SBBA volunteer Karl Poehlmann sits at a sorting table “separating the wheat from the chaff.” In other words, he is doing triage on tray after tray of damaged plants, tossing out the obviously dead ones and carefully trimming any that show a little green and a strong root stem. Out of 20 trays, he and spouse Katherine re-assembled 7 trays of potentially viable tillandsias. These plants are not saleable as-is, but they have a good chance to produce pups.
When you start to process a tray like this, and see a tillandsia in bloom, it gives you hope that despite being exposed to a fire strong enough to melt PVC pipe, it was able to survive.
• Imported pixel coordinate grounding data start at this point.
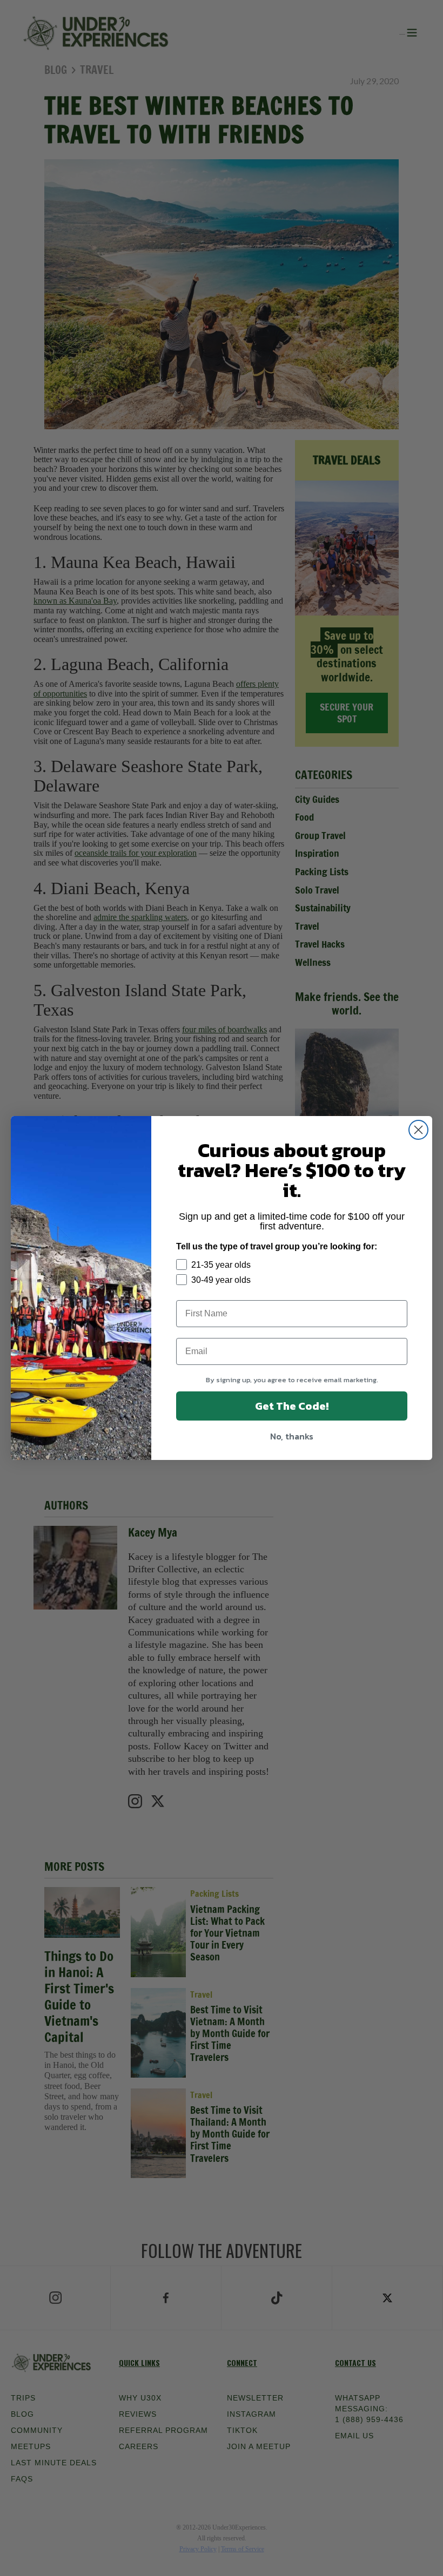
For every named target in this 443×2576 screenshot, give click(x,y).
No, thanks (291, 1436)
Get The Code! (291, 1406)
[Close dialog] (418, 1129)
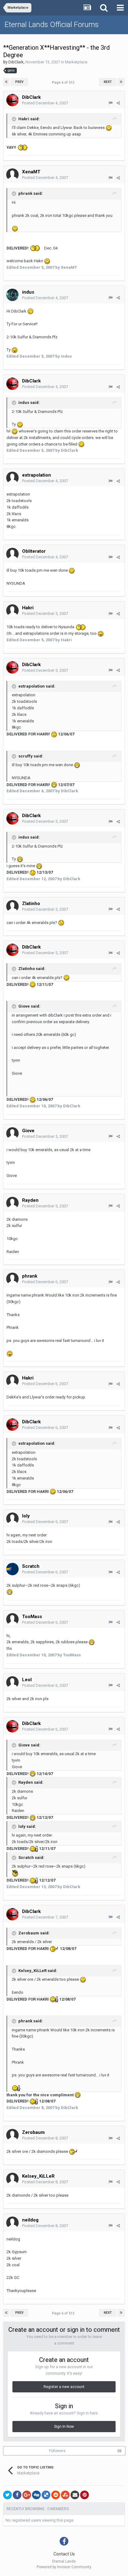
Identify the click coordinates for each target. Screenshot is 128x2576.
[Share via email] (75, 2495)
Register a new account (64, 2387)
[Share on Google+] (26, 2495)
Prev (19, 82)
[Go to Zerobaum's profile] (12, 2135)
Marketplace (76, 62)
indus (28, 292)
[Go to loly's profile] (12, 1518)
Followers (57, 2451)
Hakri (28, 608)
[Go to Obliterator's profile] (12, 554)
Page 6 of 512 (64, 82)
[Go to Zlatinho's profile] (12, 906)
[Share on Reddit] (55, 2495)
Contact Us (64, 2553)
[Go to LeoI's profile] (12, 1682)
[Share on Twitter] (7, 2495)
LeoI (27, 1679)
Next (108, 82)
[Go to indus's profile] (12, 295)
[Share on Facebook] (17, 2495)
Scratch (30, 1566)
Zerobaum (33, 2132)
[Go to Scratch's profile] (12, 1569)
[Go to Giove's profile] (12, 1133)
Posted (45, 103)
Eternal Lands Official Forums (52, 24)
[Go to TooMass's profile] (12, 1619)
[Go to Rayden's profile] (12, 1203)
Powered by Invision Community (64, 2567)
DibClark (16, 62)
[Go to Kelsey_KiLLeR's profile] (12, 2179)
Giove (28, 1130)
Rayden (30, 1200)
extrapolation (36, 475)
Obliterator (34, 551)
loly (26, 1516)
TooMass (32, 1616)
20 (119, 2451)
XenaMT (31, 172)
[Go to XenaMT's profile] (12, 174)
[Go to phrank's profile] (12, 1279)
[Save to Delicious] (46, 2495)
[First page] (6, 82)
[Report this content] (110, 103)
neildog (30, 2220)
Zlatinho (31, 903)
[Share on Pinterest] (84, 2495)
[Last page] (121, 82)
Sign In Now (64, 2426)
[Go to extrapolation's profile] (12, 478)
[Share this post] (118, 103)
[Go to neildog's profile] (12, 2223)
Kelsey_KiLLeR (38, 2176)
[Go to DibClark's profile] (12, 100)
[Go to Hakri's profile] (12, 610)
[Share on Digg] (36, 2495)
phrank (29, 1276)
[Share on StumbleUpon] (65, 2495)
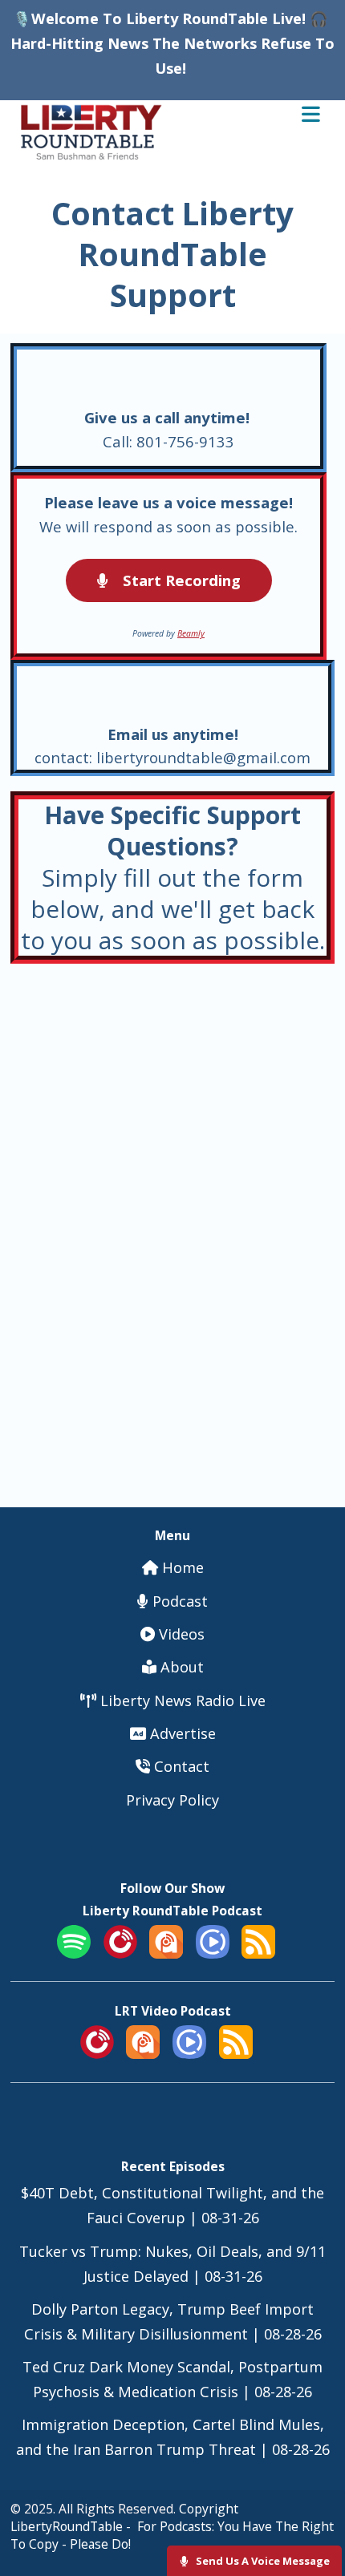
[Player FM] (120, 1953)
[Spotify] (74, 1953)
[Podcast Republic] (212, 1953)
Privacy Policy (172, 1800)
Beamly (191, 633)
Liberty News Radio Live (181, 1700)
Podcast (178, 1601)
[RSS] (258, 1953)
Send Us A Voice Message (261, 2561)
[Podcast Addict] (166, 1953)
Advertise (181, 1733)
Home (181, 1567)
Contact (179, 1766)
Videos (180, 1634)
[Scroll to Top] (314, 2513)
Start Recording (180, 580)
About (180, 1666)
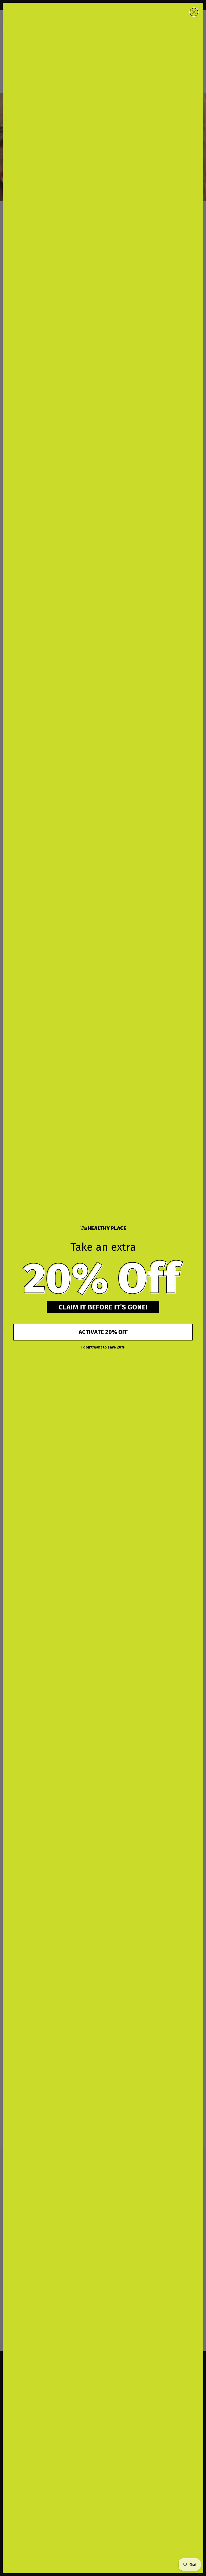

Notice the black, burned material near the base of the plant. It turns out to be a piece of melted netting that fell from the tray above. Whew! No serious damage to the plant.
It will take thousands of hours to sort through all these trays. Karl and Katherine processed 20 trays in 6 hours, working in just one of the five greenhouses. Many trays await attention by the onsite employees (6 adults) and occasional volunteers.
We saw this blooming Tillandsia as a symbol of Hope and Recovery, blooming like the proverbial phoenix amidst the ashes of a ruined structure.